È notizia di ieri che il sindaco Messuti ha sostanzialmente rifiutato una richiesta di colloquio avanzata dal Comitato No Depuratore in Colmata. Il primo cittadino ha declinato l’invito rispondendo che “è più proficuo che l’incontro si svolga in modo contestuale con Regione LiguriaCittà MetropolitanaAto Iren”.

Il sindaco ha così chiesto a Domenico Cianci, presidente della Commissione ambiente di Regione Liguria, di ammettere il comitato alla commissione convocata in data 18 maggio, occasione in cui sono stati convocati in Regione tutti gli enti decisori, autorizzatori e realizzatori dell’opera. “Questo appuntamento, per cui peraltro avevamo già avanzato richiesta di audizione, non è un confronto tra gli enti ma un’occasione di esposizione delle relative posizioni da parte di ciascun soggetto invitato”, spiegano dal comitato. 

La richiesta, tra l’altro, è stata respinta.
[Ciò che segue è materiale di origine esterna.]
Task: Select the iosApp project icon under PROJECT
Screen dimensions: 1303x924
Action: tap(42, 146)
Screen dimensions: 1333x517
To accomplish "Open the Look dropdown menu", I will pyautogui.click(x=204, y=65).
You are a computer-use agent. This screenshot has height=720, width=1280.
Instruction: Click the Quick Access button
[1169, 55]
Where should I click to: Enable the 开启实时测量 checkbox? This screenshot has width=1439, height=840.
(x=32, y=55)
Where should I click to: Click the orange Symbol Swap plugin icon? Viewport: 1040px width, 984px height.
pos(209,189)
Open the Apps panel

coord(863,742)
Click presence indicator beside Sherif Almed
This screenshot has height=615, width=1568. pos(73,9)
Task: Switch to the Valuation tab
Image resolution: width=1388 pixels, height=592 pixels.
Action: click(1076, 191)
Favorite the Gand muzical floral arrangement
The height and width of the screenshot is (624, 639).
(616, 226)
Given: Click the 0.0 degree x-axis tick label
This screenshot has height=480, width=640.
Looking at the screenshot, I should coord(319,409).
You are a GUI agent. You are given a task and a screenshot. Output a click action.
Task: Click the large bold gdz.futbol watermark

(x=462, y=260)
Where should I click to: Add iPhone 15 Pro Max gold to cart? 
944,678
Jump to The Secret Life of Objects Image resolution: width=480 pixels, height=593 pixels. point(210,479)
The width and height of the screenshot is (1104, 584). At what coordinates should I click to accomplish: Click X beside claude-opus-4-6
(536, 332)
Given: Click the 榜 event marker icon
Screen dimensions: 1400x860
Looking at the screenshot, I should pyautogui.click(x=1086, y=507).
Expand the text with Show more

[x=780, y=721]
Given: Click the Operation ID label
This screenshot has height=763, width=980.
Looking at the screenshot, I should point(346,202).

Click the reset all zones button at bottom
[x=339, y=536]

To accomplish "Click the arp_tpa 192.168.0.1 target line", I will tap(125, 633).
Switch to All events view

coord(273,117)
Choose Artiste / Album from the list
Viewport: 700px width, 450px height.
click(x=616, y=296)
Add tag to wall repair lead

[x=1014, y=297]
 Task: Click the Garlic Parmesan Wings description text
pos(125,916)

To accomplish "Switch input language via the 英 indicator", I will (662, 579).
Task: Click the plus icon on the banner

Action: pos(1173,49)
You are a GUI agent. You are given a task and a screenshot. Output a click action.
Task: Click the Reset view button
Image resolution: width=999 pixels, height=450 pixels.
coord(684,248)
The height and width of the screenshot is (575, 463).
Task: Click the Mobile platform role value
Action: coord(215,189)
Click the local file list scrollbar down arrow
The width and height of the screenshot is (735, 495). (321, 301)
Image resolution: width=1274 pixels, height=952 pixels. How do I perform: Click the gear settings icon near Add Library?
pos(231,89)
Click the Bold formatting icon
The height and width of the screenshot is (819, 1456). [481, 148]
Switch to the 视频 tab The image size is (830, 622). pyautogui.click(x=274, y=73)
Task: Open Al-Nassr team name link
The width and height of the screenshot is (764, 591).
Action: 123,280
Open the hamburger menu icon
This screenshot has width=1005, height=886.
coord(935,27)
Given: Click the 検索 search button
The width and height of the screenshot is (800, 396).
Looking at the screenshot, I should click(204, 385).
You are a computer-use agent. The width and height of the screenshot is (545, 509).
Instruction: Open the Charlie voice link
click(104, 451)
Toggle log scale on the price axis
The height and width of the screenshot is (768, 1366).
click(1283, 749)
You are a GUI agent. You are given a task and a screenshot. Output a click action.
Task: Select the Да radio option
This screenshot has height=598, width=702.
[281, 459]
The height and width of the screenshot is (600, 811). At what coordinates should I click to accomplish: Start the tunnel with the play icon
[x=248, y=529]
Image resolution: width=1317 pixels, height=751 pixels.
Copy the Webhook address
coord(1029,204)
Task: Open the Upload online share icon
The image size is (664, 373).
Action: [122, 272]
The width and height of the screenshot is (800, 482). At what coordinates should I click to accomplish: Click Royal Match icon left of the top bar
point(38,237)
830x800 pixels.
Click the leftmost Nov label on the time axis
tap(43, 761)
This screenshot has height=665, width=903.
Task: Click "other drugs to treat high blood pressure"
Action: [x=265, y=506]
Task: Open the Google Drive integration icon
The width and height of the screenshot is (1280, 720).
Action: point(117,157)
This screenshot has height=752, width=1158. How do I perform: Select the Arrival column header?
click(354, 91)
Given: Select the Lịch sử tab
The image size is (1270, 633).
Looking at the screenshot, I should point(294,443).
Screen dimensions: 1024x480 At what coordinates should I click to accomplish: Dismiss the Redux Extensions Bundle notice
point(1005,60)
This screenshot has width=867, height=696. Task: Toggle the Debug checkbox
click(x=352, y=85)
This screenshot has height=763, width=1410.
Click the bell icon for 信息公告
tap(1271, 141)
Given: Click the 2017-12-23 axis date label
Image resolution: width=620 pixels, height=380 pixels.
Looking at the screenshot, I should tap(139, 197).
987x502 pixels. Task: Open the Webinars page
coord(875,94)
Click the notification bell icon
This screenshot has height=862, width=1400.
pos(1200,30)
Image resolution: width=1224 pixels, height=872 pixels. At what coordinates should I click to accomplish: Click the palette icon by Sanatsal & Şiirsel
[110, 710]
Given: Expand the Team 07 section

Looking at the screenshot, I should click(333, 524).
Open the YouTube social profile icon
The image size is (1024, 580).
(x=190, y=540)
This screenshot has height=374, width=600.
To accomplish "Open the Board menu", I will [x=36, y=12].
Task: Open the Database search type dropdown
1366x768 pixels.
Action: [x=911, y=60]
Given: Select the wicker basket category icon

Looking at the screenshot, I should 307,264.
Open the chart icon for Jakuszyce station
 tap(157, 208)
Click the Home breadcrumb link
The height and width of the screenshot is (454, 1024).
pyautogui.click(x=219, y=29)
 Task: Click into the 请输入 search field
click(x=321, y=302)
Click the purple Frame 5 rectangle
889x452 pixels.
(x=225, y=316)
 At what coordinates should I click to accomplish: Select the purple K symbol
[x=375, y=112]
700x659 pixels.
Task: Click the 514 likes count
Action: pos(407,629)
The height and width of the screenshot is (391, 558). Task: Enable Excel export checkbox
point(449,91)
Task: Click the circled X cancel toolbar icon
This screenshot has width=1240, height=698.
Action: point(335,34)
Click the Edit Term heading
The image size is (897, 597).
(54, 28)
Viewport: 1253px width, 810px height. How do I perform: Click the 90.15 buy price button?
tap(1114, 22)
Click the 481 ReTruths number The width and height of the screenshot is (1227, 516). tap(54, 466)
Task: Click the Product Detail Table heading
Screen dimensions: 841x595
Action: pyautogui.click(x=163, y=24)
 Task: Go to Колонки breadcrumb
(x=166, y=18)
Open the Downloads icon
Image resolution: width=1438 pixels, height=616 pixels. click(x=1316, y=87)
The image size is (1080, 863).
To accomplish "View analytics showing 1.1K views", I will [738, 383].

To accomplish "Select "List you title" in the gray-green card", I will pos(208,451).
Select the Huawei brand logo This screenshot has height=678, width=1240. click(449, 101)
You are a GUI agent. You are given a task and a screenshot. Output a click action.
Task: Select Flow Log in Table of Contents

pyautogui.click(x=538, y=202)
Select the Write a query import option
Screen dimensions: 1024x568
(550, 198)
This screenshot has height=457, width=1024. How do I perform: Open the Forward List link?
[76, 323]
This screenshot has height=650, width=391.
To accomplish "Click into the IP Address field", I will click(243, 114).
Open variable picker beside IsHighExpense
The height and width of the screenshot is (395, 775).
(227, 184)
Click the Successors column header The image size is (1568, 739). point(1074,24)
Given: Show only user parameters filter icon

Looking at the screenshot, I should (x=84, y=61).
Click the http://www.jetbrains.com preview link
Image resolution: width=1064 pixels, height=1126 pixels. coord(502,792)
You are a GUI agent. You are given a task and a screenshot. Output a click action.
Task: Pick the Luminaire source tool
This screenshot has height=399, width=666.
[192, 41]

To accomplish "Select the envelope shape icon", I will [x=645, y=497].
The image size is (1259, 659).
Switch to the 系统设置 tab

Il Comitato e le associazioni ambientaliste che hanno fatto richiesta verranno sì auditi (presumibilmente in data 1° giugno), ma in assenza degli enti pubblici e di Iren. 

“Questa risposta non ci soddisfa per nulla”, ha commentato il presidente Andrea Sanguineti. “Ribadiamo la necessità di dialogare direttamente con l’Amministrazione Comunale per poterci confrontare e presentare le nostre numerose preoccupazioni: l’impianto avrà un costo stimato di 250 milioni di euro, con alti costi di manutenzione ed energetici, e quindi un forte impatto sulle bollette; i tempi di realizzazione saranno molto lunghi e creeranno enormi disagi; non si sa dove passeranno le condotte dei comuni dell’entroterra; il camino posto in pieno porto turistico, di soli 7 metri di altezza, creerà problemi a livello di odori; c’è l’incognita del materiale presente nel sottosuolo, un tempo area di discarica, e i relativi tempi e costi di bonifica; l’attuale progetto, infine, non prevede il recupero delle acque trattate ma lo scarico direttamente in mare”.

L’insoddisfazione da parte del Comitato è stata manifestata tramite una lettera destinata a Palazzo Bianco: “Le manifestiamo la nostra più profonda insoddisfazione per non averci accordato tale incontro – si legge – Vorremmo sapere se l’amministrazione cittadina da lei guidata ha delle risposte soddisfacenti e rassicuranti per i cittadini di Chiavari. Oppure se condivide le nostre preoccupazioni, non escludendo di ripensare all’intero progetto e non concedendo quindi le aree a Iren”.

La domanda da rivolgere all’Amministrazione, ancora una volta, appare scontata. Da che parte state?